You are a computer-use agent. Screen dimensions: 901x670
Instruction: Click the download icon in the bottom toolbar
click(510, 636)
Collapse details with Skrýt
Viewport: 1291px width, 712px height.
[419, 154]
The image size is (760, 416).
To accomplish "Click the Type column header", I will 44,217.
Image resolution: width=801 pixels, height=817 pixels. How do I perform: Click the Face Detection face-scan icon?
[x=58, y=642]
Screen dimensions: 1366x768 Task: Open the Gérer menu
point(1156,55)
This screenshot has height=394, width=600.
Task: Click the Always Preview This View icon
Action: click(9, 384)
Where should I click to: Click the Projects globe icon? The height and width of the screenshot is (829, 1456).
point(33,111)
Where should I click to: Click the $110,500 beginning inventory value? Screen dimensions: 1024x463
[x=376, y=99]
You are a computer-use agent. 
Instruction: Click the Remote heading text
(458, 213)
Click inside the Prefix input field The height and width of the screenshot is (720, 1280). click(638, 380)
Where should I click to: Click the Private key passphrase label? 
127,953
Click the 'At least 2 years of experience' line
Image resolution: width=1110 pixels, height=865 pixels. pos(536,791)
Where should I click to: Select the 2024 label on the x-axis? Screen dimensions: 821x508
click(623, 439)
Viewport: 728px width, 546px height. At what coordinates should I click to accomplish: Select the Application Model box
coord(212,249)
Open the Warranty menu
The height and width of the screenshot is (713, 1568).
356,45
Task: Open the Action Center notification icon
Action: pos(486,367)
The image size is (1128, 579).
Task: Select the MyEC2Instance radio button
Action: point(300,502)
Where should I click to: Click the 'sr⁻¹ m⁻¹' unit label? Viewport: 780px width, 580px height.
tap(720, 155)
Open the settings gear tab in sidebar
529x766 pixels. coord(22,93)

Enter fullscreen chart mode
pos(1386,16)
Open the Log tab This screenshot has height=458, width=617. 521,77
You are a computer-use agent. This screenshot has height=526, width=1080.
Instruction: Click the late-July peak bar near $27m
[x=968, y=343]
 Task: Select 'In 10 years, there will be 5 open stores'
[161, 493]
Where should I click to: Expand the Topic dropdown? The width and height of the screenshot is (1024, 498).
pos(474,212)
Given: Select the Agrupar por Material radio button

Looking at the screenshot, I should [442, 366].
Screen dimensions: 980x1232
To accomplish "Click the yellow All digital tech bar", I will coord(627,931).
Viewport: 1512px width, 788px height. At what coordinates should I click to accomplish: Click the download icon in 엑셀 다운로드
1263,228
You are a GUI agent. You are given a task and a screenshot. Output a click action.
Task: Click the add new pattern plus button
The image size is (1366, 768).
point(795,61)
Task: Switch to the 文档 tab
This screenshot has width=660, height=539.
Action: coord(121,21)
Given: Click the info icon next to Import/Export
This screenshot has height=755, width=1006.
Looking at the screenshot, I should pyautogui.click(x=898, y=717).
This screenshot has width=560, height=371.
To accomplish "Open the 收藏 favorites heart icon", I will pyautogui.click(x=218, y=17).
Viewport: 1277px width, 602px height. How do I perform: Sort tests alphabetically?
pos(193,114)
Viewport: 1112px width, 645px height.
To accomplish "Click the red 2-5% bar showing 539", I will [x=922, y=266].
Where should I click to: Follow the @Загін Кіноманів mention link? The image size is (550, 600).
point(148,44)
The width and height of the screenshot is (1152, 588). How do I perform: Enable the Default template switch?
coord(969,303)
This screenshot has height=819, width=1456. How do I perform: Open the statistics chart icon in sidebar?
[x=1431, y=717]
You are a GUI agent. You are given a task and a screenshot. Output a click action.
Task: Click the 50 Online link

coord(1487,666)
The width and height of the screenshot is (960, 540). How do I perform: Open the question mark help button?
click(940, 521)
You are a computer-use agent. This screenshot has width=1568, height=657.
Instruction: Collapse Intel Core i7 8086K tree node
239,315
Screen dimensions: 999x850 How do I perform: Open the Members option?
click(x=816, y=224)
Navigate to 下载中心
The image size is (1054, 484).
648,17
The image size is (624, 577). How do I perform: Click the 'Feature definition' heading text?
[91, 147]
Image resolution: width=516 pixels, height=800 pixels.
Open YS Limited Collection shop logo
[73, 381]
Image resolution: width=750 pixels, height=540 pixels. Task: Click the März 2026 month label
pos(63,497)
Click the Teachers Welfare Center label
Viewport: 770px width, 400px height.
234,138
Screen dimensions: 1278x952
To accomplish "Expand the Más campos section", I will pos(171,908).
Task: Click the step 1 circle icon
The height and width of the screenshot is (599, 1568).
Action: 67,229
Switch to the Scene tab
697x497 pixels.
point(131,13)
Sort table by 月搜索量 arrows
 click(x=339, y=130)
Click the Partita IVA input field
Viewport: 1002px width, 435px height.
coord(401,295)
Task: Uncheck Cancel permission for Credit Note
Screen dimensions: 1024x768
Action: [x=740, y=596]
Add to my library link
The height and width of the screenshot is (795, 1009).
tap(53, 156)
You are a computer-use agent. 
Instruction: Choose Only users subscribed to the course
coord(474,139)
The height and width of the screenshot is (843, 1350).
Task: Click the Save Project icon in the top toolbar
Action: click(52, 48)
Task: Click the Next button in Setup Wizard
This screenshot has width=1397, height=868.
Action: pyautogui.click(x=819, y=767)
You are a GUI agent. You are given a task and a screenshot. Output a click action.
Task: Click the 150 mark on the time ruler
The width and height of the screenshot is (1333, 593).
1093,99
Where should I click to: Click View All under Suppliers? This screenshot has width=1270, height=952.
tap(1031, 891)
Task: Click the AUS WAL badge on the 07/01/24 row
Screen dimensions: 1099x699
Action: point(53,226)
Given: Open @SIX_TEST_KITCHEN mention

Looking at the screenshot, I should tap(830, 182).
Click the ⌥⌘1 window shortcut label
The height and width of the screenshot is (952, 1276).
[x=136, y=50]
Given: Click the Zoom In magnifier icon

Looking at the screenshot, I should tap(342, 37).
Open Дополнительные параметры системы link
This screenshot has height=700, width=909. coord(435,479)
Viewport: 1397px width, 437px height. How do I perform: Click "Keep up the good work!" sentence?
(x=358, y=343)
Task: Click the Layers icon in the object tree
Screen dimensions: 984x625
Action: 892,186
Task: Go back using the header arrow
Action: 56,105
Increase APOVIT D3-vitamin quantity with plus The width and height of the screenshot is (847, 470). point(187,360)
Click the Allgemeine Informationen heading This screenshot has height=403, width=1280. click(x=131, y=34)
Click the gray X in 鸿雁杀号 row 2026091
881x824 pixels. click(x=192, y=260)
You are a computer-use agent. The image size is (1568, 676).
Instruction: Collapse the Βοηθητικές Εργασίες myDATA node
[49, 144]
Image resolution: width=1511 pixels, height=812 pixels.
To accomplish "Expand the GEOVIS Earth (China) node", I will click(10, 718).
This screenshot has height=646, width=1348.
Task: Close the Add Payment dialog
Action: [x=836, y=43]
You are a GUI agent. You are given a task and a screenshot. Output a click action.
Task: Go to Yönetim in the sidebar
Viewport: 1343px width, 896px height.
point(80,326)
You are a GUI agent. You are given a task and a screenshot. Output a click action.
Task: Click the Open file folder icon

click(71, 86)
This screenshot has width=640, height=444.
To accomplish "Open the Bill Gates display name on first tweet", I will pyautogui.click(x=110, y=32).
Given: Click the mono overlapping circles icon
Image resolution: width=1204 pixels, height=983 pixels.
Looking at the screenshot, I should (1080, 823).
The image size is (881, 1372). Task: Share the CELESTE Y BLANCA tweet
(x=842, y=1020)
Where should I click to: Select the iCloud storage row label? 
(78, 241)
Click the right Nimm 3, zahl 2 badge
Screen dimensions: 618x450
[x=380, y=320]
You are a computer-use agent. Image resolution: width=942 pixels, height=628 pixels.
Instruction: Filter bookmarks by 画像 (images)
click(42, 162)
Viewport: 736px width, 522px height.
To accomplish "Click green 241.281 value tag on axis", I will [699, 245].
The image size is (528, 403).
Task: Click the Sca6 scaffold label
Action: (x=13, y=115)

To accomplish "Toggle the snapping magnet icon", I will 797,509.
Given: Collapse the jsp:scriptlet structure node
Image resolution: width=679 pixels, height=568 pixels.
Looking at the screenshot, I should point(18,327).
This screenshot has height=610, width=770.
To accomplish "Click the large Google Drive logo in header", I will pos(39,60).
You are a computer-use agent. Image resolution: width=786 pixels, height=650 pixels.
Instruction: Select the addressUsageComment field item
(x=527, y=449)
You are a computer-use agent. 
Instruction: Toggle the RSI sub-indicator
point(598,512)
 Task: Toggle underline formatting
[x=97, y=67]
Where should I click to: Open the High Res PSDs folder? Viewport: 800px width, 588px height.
_ _ _ _ _ _ _
• [Work to be completed]: The response should be the listing above, limited to the lines between the one holding "Click the Allgemeine" and the one holding "Viewport: 736px width, 522px height.", inclusive, reproduced exactly.

• [Answer below]:
Click the Allgemeine Informationen heading This screenshot has height=403, width=1280. click(x=131, y=34)
Click the gray X in 鸿雁杀号 row 2026091
881x824 pixels. click(x=192, y=260)
You are a computer-use agent. The image size is (1568, 676).
Instruction: Collapse the Βοηθητικές Εργασίες myDATA node
[49, 144]
Image resolution: width=1511 pixels, height=812 pixels.
To accomplish "Expand the GEOVIS Earth (China) node", I will click(10, 718).
This screenshot has height=646, width=1348.
Task: Close the Add Payment dialog
Action: [x=836, y=43]
You are a GUI agent. You are given a task and a screenshot. Output a click action.
Task: Go to Yönetim in the sidebar
Viewport: 1343px width, 896px height.
point(80,326)
You are a GUI agent. You are given a task and a screenshot. Output a click action.
Task: Click the Open file folder icon

click(71, 86)
This screenshot has width=640, height=444.
To accomplish "Open the Bill Gates display name on first tweet", I will pyautogui.click(x=110, y=32).
Given: Click the mono overlapping circles icon
Image resolution: width=1204 pixels, height=983 pixels.
Looking at the screenshot, I should (1080, 823).
The image size is (881, 1372). Task: Share the CELESTE Y BLANCA tweet
(x=842, y=1020)
Where should I click to: Select the iCloud storage row label? 
(78, 241)
Click the right Nimm 3, zahl 2 badge
Screen dimensions: 618x450
[x=380, y=320]
You are a computer-use agent. Image resolution: width=942 pixels, height=628 pixels.
Instruction: Filter bookmarks by 画像 (images)
click(42, 162)
Viewport: 736px width, 522px height.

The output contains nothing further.